--- BEGIN READING TEXT ---

Turning a linear day number into a date is about twice as difficult as the reverse calculation, both from the computer's point of view and the programmer's. The overview of the function is to (1a) calculate the year (1b) subtract the day count for previous years (2a) calculate the month (2b) subtract the day count for previous months. These pairs of operations are essentially calculating quotients and remainders to produce successive components of the dates.

The trickiest part is dealing with the Gregorian correction. You can work out the Julian year in which a day number occurs using d*4/1461 which is a straight-forward inverse of the corresponding part of the reverse calculation (though you need to fiddle with the epoch to make the leap years fall in the right place). The equivalent for the Gregorian calendar, dividing by the average length of a year using integer arithmetic, is d*400/146097. However this produces leap year intervals of 4 or 5 years, not 4 or 8 years. Fortunately the book describes a neat trick which allows us to use this formula to estimate the day's year, then adjust it to fix any error.

--- END READING TEXT ---

__EXERCISE AIM__: Condense the paragraph of the date-conversion text that begins "Turning a linear day number into a date" into a short list that keeps its main facts.

--- BEGIN EXCERPTED DATA ---

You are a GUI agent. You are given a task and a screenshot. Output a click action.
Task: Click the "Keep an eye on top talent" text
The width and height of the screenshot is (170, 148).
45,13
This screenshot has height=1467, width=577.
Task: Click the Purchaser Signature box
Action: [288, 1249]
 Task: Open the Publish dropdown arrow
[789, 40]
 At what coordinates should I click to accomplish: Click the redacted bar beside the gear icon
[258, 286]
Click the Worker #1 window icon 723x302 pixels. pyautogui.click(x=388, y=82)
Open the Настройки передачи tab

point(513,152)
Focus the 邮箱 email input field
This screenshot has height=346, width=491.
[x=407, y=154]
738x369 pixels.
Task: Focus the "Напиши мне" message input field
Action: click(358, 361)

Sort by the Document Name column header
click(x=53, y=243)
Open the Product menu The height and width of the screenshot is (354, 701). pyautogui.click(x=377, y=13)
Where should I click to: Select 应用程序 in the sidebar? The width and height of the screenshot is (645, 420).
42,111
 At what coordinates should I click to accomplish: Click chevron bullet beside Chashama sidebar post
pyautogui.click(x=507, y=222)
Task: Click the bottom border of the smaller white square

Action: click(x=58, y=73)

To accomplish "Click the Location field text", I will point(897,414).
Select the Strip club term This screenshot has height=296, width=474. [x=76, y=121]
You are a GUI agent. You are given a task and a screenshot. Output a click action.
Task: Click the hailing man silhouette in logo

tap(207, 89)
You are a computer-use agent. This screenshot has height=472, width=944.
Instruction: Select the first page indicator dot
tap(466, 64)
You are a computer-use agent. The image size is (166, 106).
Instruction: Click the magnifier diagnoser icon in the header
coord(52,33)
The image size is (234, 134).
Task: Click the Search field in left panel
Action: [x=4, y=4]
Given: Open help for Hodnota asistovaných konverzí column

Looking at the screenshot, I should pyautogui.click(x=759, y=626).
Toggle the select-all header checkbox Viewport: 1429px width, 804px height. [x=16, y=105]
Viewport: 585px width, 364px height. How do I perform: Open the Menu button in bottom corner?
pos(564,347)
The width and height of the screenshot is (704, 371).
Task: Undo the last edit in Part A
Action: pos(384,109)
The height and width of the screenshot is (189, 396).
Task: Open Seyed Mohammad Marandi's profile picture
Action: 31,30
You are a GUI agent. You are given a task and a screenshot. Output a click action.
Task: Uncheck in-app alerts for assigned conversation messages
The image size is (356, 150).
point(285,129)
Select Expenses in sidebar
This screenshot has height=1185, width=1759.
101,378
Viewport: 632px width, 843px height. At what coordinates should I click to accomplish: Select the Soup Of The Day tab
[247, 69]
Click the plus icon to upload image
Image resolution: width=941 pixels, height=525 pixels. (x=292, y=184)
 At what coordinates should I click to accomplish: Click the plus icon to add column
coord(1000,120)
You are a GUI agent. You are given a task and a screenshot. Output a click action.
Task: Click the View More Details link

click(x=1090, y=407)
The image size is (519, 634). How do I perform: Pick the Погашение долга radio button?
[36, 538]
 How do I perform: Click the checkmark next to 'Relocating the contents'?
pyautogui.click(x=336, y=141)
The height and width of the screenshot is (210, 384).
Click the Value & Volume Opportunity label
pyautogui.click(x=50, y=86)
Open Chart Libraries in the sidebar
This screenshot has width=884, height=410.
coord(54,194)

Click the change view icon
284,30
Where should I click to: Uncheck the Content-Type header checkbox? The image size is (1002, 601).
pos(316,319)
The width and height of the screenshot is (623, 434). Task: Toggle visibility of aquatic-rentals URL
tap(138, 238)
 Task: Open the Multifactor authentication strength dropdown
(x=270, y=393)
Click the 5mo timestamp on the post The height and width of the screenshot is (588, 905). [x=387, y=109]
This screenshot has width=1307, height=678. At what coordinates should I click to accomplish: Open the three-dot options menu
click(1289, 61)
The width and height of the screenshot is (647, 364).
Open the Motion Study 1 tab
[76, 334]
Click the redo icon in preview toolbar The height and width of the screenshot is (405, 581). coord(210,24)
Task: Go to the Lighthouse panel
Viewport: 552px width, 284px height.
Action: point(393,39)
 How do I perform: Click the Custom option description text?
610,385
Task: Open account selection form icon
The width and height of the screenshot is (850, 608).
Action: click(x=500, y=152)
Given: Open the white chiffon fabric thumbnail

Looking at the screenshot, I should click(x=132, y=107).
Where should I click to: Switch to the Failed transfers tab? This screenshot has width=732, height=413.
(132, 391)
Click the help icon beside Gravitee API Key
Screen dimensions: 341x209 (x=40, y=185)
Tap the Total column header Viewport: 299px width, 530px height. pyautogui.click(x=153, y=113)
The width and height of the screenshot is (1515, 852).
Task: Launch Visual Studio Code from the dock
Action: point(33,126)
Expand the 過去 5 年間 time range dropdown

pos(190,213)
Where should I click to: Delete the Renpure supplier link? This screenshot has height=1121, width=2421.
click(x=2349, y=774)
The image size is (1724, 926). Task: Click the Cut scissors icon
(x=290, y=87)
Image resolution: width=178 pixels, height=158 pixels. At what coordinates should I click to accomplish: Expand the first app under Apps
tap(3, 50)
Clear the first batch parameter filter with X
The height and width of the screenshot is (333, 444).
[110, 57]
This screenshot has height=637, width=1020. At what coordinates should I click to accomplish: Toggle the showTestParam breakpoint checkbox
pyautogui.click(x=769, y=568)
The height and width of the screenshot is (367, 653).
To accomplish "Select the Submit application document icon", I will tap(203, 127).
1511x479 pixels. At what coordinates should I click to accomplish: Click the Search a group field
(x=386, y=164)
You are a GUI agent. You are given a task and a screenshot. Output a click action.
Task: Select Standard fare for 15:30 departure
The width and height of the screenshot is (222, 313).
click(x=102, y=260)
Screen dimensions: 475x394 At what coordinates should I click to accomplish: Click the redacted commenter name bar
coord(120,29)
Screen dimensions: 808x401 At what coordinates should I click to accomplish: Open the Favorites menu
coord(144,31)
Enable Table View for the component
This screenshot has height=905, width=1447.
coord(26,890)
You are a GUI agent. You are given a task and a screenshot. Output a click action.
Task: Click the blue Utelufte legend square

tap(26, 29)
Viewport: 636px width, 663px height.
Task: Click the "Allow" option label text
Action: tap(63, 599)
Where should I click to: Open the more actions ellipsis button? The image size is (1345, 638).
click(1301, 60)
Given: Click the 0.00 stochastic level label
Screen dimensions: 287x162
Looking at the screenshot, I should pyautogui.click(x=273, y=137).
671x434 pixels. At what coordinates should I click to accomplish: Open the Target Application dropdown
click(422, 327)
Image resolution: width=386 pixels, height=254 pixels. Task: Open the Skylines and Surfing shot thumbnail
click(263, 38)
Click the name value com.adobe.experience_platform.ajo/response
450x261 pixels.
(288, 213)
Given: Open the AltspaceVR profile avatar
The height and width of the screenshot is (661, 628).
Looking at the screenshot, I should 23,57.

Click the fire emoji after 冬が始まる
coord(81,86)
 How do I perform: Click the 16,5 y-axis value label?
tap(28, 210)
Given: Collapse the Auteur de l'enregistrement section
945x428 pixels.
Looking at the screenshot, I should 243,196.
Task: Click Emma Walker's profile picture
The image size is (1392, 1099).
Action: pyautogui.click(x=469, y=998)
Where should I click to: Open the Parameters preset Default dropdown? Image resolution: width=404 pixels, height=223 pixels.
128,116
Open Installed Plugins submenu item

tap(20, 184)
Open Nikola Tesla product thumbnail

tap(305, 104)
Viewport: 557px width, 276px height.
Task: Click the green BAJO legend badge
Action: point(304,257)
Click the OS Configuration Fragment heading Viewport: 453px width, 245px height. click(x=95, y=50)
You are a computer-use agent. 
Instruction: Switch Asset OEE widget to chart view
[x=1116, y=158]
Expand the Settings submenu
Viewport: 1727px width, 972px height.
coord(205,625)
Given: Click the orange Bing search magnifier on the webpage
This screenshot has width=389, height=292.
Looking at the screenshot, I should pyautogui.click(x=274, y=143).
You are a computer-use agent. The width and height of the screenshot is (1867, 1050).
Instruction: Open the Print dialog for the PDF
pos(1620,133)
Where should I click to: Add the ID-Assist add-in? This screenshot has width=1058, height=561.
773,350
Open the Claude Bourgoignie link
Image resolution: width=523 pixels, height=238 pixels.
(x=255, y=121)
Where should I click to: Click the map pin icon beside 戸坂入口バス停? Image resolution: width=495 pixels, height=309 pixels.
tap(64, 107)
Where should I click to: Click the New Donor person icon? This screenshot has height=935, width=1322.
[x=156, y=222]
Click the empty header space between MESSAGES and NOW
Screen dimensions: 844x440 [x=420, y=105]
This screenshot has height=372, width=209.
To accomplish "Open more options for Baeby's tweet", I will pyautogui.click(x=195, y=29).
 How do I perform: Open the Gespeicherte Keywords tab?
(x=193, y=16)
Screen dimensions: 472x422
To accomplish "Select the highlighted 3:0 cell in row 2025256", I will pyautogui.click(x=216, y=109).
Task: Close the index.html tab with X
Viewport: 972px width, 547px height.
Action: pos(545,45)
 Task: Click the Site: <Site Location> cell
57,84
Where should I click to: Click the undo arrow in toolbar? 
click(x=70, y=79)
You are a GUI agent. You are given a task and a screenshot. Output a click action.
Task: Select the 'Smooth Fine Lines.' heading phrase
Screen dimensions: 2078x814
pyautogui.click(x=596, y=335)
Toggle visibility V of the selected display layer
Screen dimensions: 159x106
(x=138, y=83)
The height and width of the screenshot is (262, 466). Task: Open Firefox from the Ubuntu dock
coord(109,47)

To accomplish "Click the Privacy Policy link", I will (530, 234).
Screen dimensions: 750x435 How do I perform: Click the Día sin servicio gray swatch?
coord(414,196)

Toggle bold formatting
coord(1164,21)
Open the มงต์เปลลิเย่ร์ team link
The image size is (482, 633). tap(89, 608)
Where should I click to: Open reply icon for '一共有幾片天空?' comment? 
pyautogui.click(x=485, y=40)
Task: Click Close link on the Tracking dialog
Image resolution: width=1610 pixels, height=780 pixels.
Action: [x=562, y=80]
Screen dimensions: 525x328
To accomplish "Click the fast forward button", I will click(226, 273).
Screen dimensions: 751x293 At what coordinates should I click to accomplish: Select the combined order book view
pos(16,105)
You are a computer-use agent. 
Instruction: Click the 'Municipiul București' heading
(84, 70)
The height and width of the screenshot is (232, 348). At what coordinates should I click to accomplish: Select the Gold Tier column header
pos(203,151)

--- END EXCERPTED DATA ---

__THE ANSWER__:
- Turning a linear day number into a date is about twice as hard as the reverse, for both the computer and the programmer.
- The function works in four steps:
  - calculate the year
  - subtract the day count for previous years
  - calculate the month
  - subtract the day count for previous months
- Each pair of steps works out a quotient and a remainder, which gives the parts of the date one after another.